It appears that it's just about that time again! Yes, yes, that means I'm about to have another baby! This will be baby #8 for us, folks, with 2 of them being in heaven- little saints watching over us, and hopefully praying for me. I want so badly to meet them. I hope I get there.
I'm actually about 6 1/2 months along. The news of us expecting again was kept a secret for quite some time. I myself have had such a difficult time, and just didn't feel like sharing. I'm still recovering from the mental dive I took after dealing with a horrendous relationship with a narcissist which stole much of my time, energy, and trust. I've been spending the last year +, building myself back up from that, so finding out I was pregnant, which would ultimately detour my recovery a little bit, was kind of a shock.
But as I frequently say, new life is ALWAYS a blessing and as I face all of the difficulties I've had with this pregnancy (which, by the way are actually not that big of a deal compared to others), I'm striving really hard to view another baby as the blessing it truly is.

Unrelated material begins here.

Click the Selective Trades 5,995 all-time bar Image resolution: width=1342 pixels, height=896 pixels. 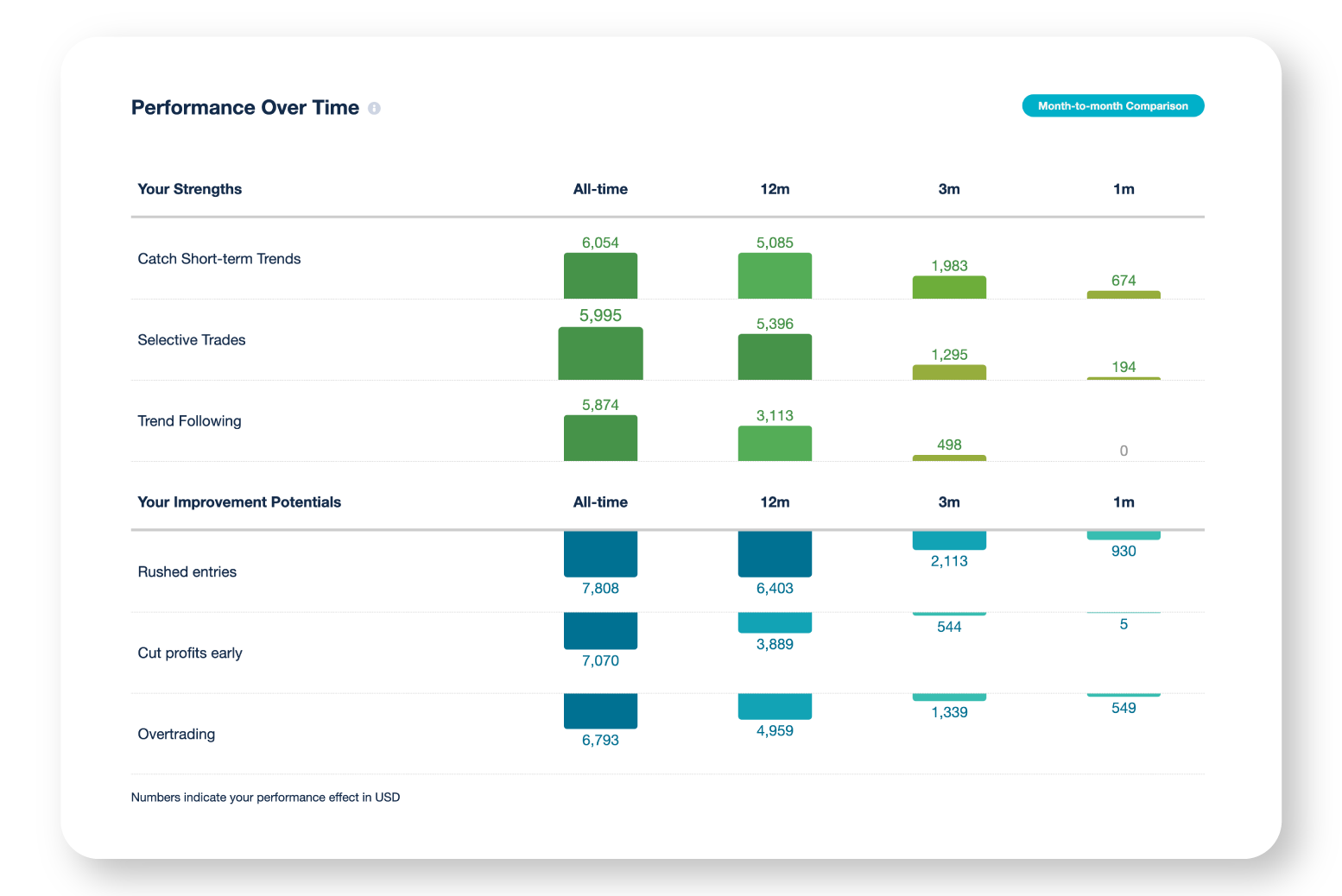pos(600,354)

If you know me, you know that a big family wasn't really on my radar. I come from a big one, yes, but I never thought I'd have one of my own. The few times we've taken matters into our own hands and planned to not have another one (at least for a little while), the Lord worked in our hearts and convicted us otherwise. One of the babies I lost. Another one I had about 20 months ago, and then there is this one, little baby G whom God must have really felt was to be a very important aspect of our life. So, this is just one of those instances where you plan, God laughs, and then He shows you HIS plan. It might be scary. It might be difficult. But when your heart thirsts for the Lord, and you want SO badly to please Him and follow His will for your life, what else is there to do but say YES? I can't wait to meet this next YES!
Please pray for me, my friends. I always, always need it so desperately!!